Chapter 6. React Native

Building a successful customer-facing app means meeting customers where they are, and with a large and growing number of platforms, this is an expensive proposition. For example, the messaging company Slack has applications for Web, iOS, Android, Windows Phone, Mac, Windows, Linux, Apple Watch, and Android Watch. Other platforms include Apple’s tvOS, Samsung’s Tizen, XBox, and Samsung’s Smart TV platform. To a company facing this staggering resourcing dilemma, there are three choices: write an application for each platform, develop for just one platform, or develop one hybrid application that compiles to multiple platforms. React Native is a new entrant into the hybrid app space that is showing tremendous promise. Each approach comes with trade-offs, as discussed in this chapter.

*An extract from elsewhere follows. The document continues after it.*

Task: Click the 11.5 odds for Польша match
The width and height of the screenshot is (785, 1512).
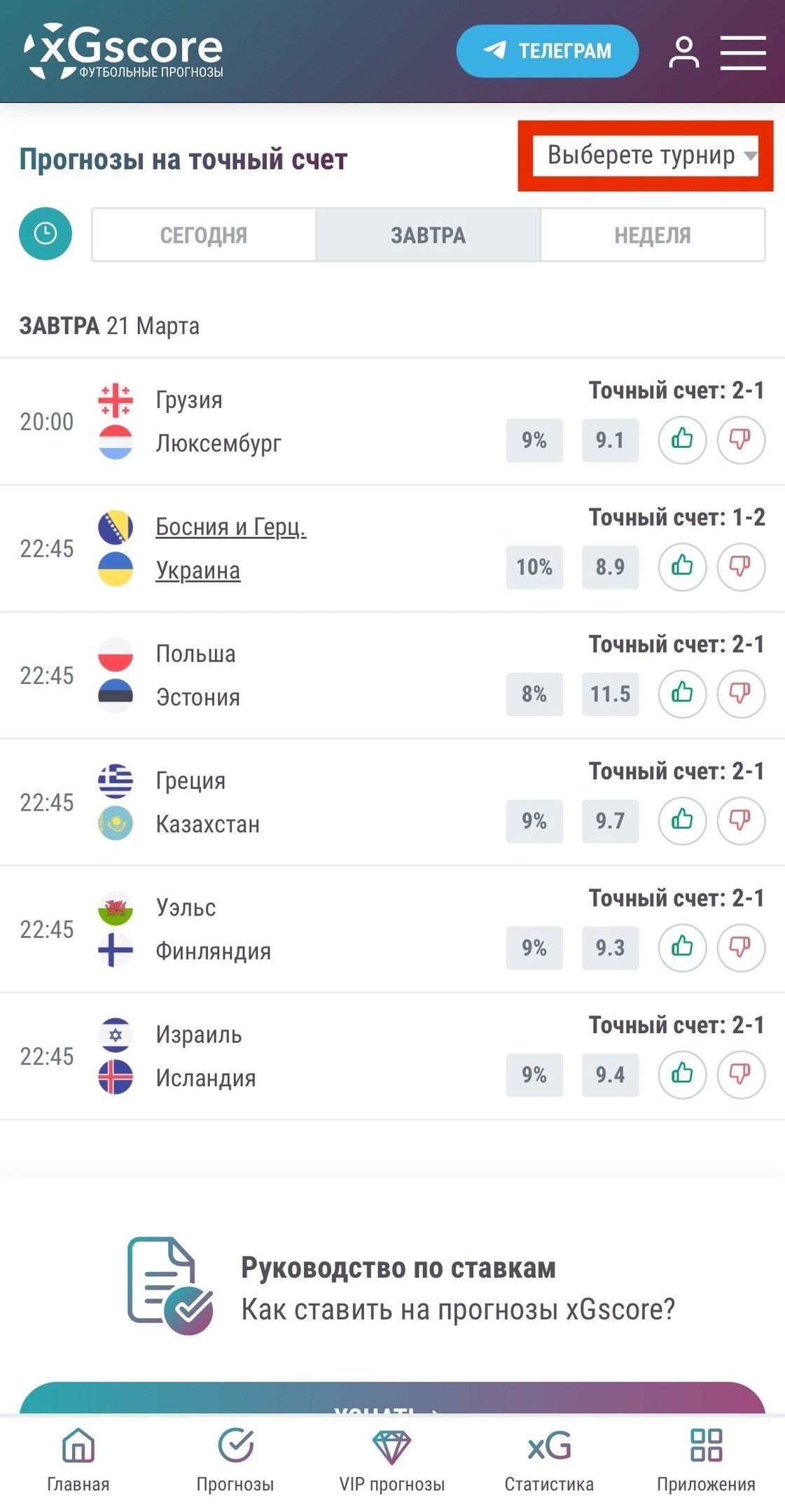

Write an Application for Each Platform

Developing for a specific platform usually results in high-quality, performant apps that take advantage of the UI conventions/guidelines of a device. However, for most companies this is prohibitively expensive. Even for those who can afford it, duplicating development efforts across each platform causes an enormous amount of overhead. Companies frequently have multiple employees tasked with coordinating feature development across multiple teams that may have differing velocity, device capabilities, or infrastructure requirements. Additionally, each team may have slightly different ideas about how to solve the same problem, which can cause ...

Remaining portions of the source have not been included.